The Patt junction bus bombing was a suicide bombing on an Egged bus carried out by Hamas in Jerusalem on June 18, 2002, killing 19 people and wounding over 74. Seventeen of the dead were residents of Gilo.
On the morning of June 18, 2002, at 7:50 a.m., a Palestinian suicide bomber from Bethlehem got onto the Egged line 32A bus, which came from the Gilo neighborhood and stopped at Beit Safafa, an Arab neighborhood of Jerusalem. The bomber boarded the bus and exploded himself in the front. His explosive belt included metal balls for shrapnel in order to maximize casualties.
- Boaz Aluf, 54, of Jerusalem
- Shani Avi-Zedek, 15, of Jerusalem
- Leah Baruch, 59, of Jerusalem
- Mendel Bereson, 72, of Jerusalem
- Raphael Berger, 28, of Jerusalem
- Michal Biazi, 24, of Jerusalem
- Tatiana Braslavsky, 41, of Jerusalem
- Galila Bugala, 11, of Jerusalem
- Raisa Dikstein, 67, of Jerusalem
- Dr. Moshe Gottlieb, 70, of Jerusalem
- Baruch Gruani, 60, of Jerusalem
- Orit Hayla, 21, of Jerusalem
- Elena Ivan, 63, of Jerusalem
- Iman Kabha, 26, of Barta’a
- Shiri Negari, 21, of Jerusalem
- Gila Nakav, 55, of Jerusalem
- Yelena Plagov, 42, of Jerusalem
- Liat Yagen, 24 of Jerusalem
- Rahamim Zidkiyahu, 51, of Jerusalem
Palestinian Islamist group Hamas claimed responsibility for the terrorist attack. The suicide bomber was identified as Muhammad al-Ghoul, a 22-year-old student at An-Najah National University in Nablus. He strapped explosives packed with nails to his body and boarded the bus during the morning rush hour as schoolchildren and commuters travelled to downtown Jerusalem from Gilo. The explosion lifted the bus off the ground, tore off its roof and sent bodies flying through the windows. Two residents of the East Jerusalem suburb of Jabel Mukaber were tried and convicted for transporting a suicide bomber.
– Charred bus exhibit
The charred remains of the bus were shipped to America and displayed at the biannual Jewish Expo fair in New York at the initiative of Zaka, an Israeli rescue and body parts recovery organization whose volunteers scrape up fragments of blood and flesh from bomb scenes for burial in keeping with Jewish law. Zaka said its aim was to increase awareness of its work and show the effects of suicide bombings.

_Listed records:_

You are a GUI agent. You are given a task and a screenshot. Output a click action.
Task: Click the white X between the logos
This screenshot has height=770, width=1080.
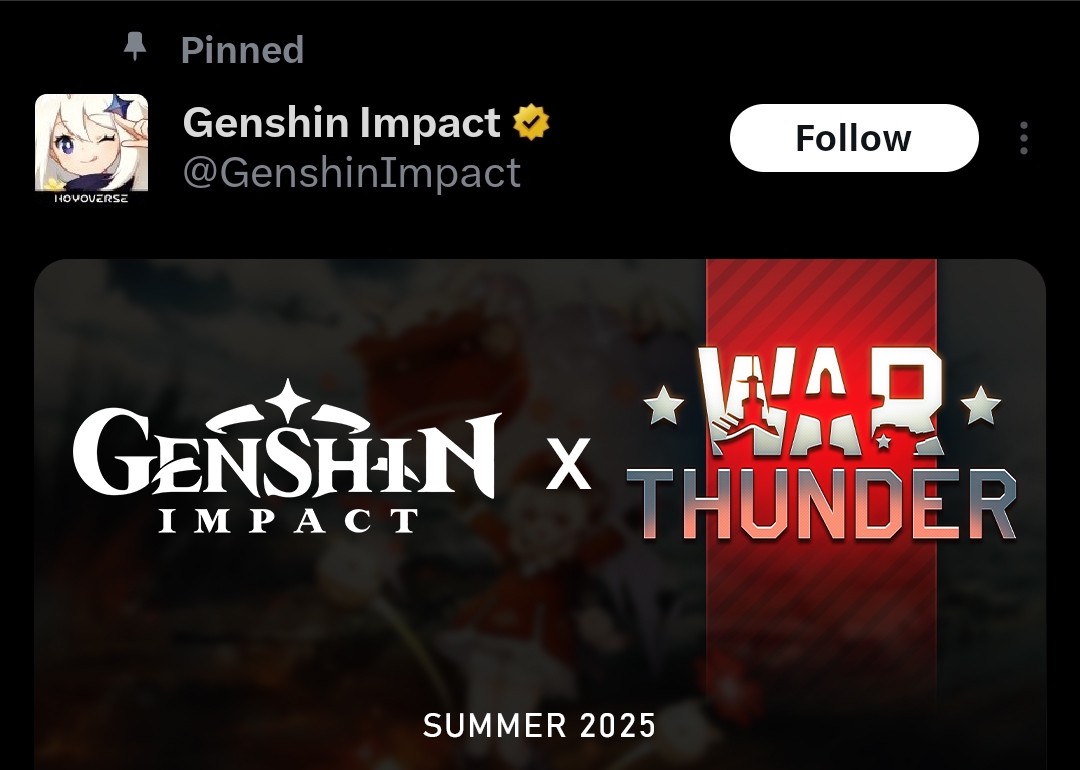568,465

---

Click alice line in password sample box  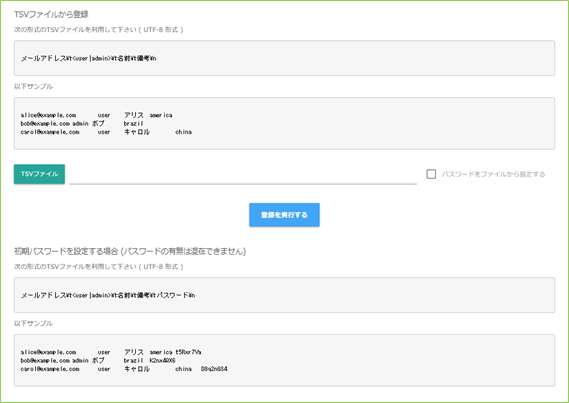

==

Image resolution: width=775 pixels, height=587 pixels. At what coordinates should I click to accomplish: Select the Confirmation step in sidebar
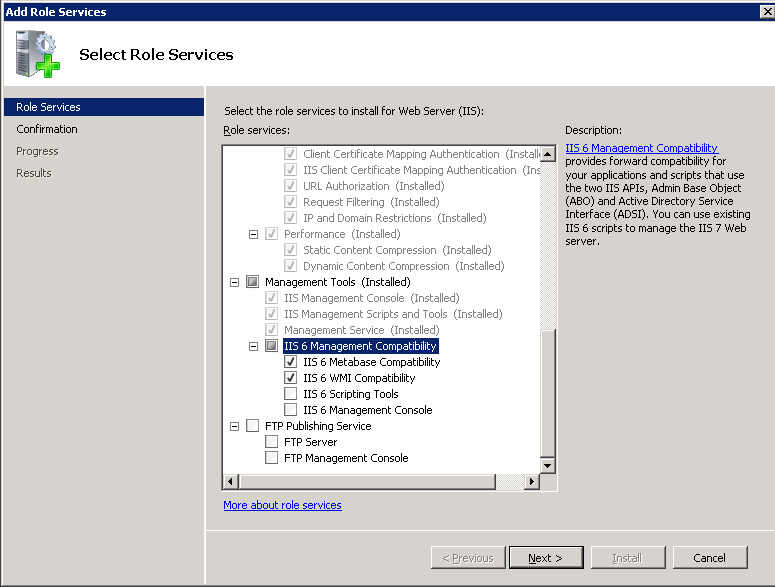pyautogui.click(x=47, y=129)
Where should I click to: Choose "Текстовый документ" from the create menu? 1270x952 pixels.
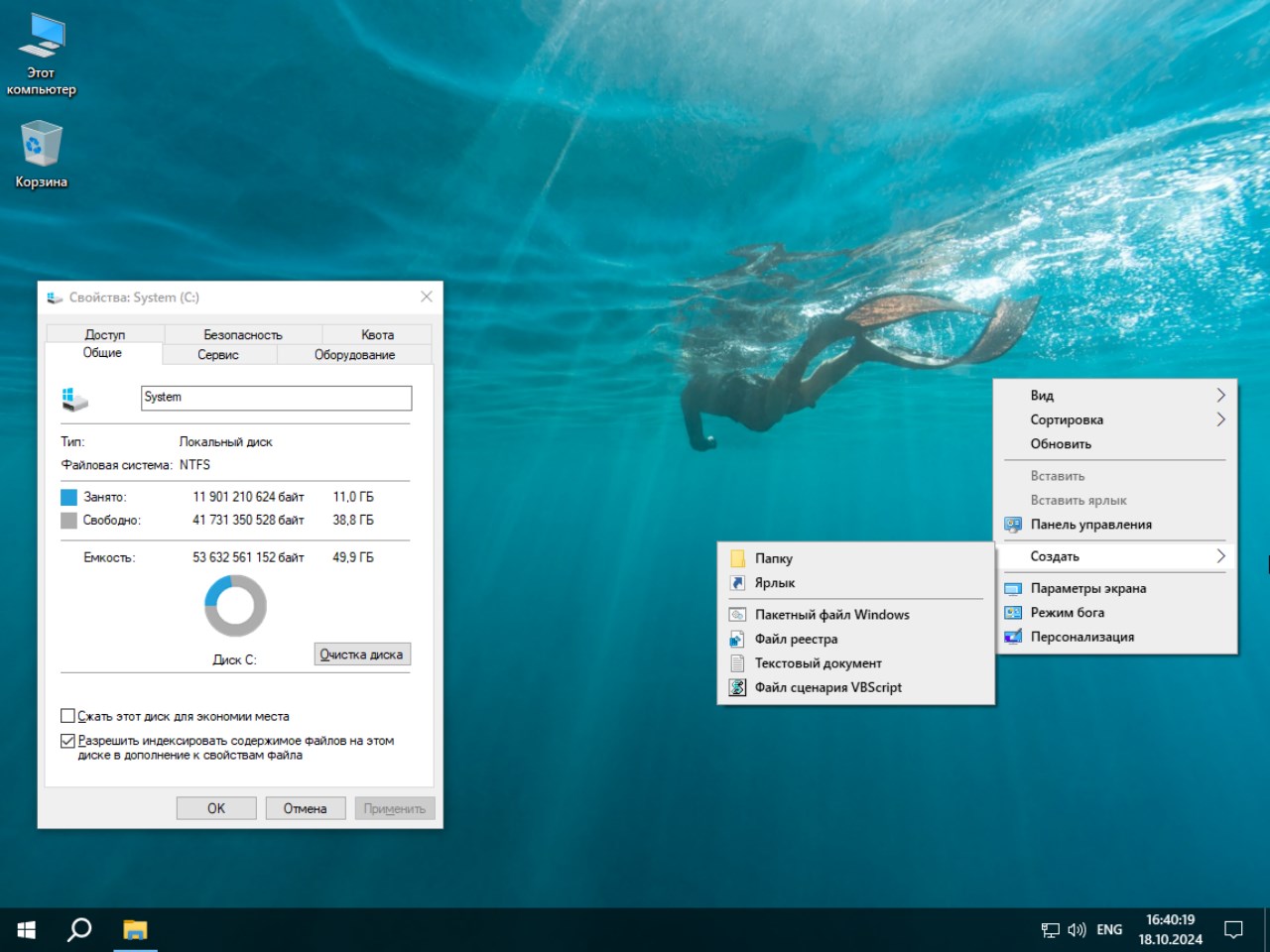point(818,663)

_Tasks to carry out:_
**1)** Answer these questions about the text on the Patt junction bus bombing:
(a) At what time on June 18, 2002, did the bomber get onto the bus?
(b) Which university did the bomber attend?
(c) At what event were the charred remains of the bus displayed?
**2)** Copy the stretch of the text on the Patt junction bus bombing from "The Patt junction" through "residents of Gilo.".

_Answers provided:_
**1)**
(a) 7:50 a.m.
(b) An-Najah National University in Nablus
(c) The biannual Jewish Expo fair in New York

**2)**
The Patt junction bus bombing was a suicide bombing on an Egged bus carried out by Hamas in Jerusalem on June 18, 2002, killing 19 people and wounding over 74. Seventeen of the dead were residents of Gilo.